#### [Task instructions]
(A) In the extract on inactive Matrix Gla-Protein, what method was used to measure carotid-femoral pulse wave velocity?
(B) Write what comes next in the extract on inactive Matrix Gla-Protein, starting right after its final line.

#### [Extract]
Inactive Matrix Gla-Protein and Arterial Stiffness in Type 2 Diabetes Mellitus.

BACKGROUND: Large artery stiffness is increased in diabetes mellitus and causes an excessive pulsatile load to the heart and to the microvasculature. The identification of pathways related to arterial stiffness may provide novel therapeutic targets to ameliorate arterial stiffness in diabetes. Matrix Gla-Protein (MGP) is an inhibitor of vascular calcification. Activation of MGP is vitamin K dependent. We hypothesized that levels of inactive MGP (dephospho-uncarboxylated MGP; dp-ucMGP) are related to arterial stiffness in type 2 diabetes. METHODS: We enrolled a multiethnic cohort of 66 participants with type 2 diabetes. Carotid-femoral pulse wave velocity (CF-PWV) was measured with high-fidelity arterial tonometry (Sphygmocor Device). Dp-ucMGP was measured with ELISA (VitaK; The Netherlands). RESULTS: The majority of the participants were middle-aged (62 ± 12 years), male (91%), and had a history of hypertension (82%). Average hemoglobin A1C was 7.2% (55 mmol/mol). Mean dp-ucMGP was 624 ± 638 pmol/l and mean CF-PWV was 11 ± 4 m/sec. In multivariable analyses, dp-ucMGP was independently related to African American ethnicity (ß = -0.24, P = 0.005), warfarin use (ß = 0.56, P < 0.001), and estimated glomerular filtration rate (eGFR, ß = -0.32, P < 0.001). Dp-ucMGP predicted CF-PWV (ß = 0.40, P = 0.011), even after adjustment for age, gender, ethnicity, mean arterial pressure, eGFR, and warfarin use. CONCLUSIONS: In our cross-sectional analysis, circulating dp-ucMGP was independently associated with CF-PWV in type 2 diabetes. This suggests that deficient vitamin K-dependent activation of MGP may lead to large artery stiffening and could be targeted with vitamin K supplementation in the patients with diabetes.

Heart Failure, Left Ventricular Remodeling, and Circulating Nitric Oxide Metabolites.

#### [Data segment]
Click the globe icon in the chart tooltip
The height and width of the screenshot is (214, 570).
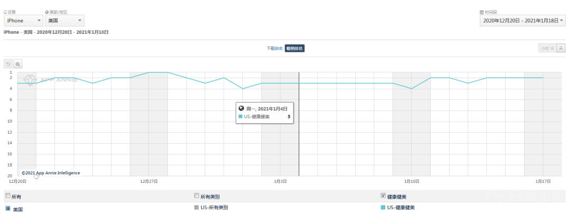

#### [Results by task]
(A) High-fidelity arterial tonometry with a Sphygmocor device.

(B)
BACKGROUND: Stable plasma nitric oxide (NO) metabolites (NOM), composed predominantly of nitrate and nitrite, are attractive biomarkers of NO bioavailability. NOM levels integrate the influence of NO-synthase-derived NO production/metabolism, dietary intake of inorganic nitrate/nitrite, and clearance of NOM. Furthermore, nitrate and nitrite, the most abundant NOM, can be reduced to NO via the nitrate-nitrite-NO pathway. METHODS AND RESULTS: We compared serum NOM among subjects without heart failure (n=126), subjects with heart failure and preserved ejection fraction (HFpEF; n=43), and subjects with heart failure and reduced ejection fraction (HFrEF; n=32). LV mass and extracellular volume fraction were measured with cardiac MRI. Plasma NOM levels were measured after reduction to NO via reaction with vanadium (III)/hydrochloric acid. Subjects with HFpEF demonstrated significantly lower unadjusted levels of NOM (8.0 µmol/L; 95% CI 6.2-10.4 µmol/L; ANOVA P=0.013) than subjects without HF (12.0 µmol/L; 95% CI 10.4-13.9 µmol/L) or those with HFrEF (13.5 µmol/L; 95% CI 9.7-18.9 µmol/L). There were no significant differences in NOM between subjects with HFrEF and subjects without HF. In a multivariable model that adjusted for age, sex, race, diabetes mellitus, body mass index, current smoking, systolic blood pressure, and glomerular filtration rate, HFpEF remained a predictor of lower NOM (ß=-0.43; P=0.013). NOM did not correlate with LV mass, or LV diffuse fibrosis. CONCLUSIONS: HFpEF, but not HFrEF, is associated with reduced plasma NOM, suggesting greater endothelial dysfunction, enhanced clearance, or deficient dietary ingestion of inorganic nitrate. Our findings may underlie the salutary effects of inorganic nitrate supplementation demonstrated in recent clinical trials in HFpEF.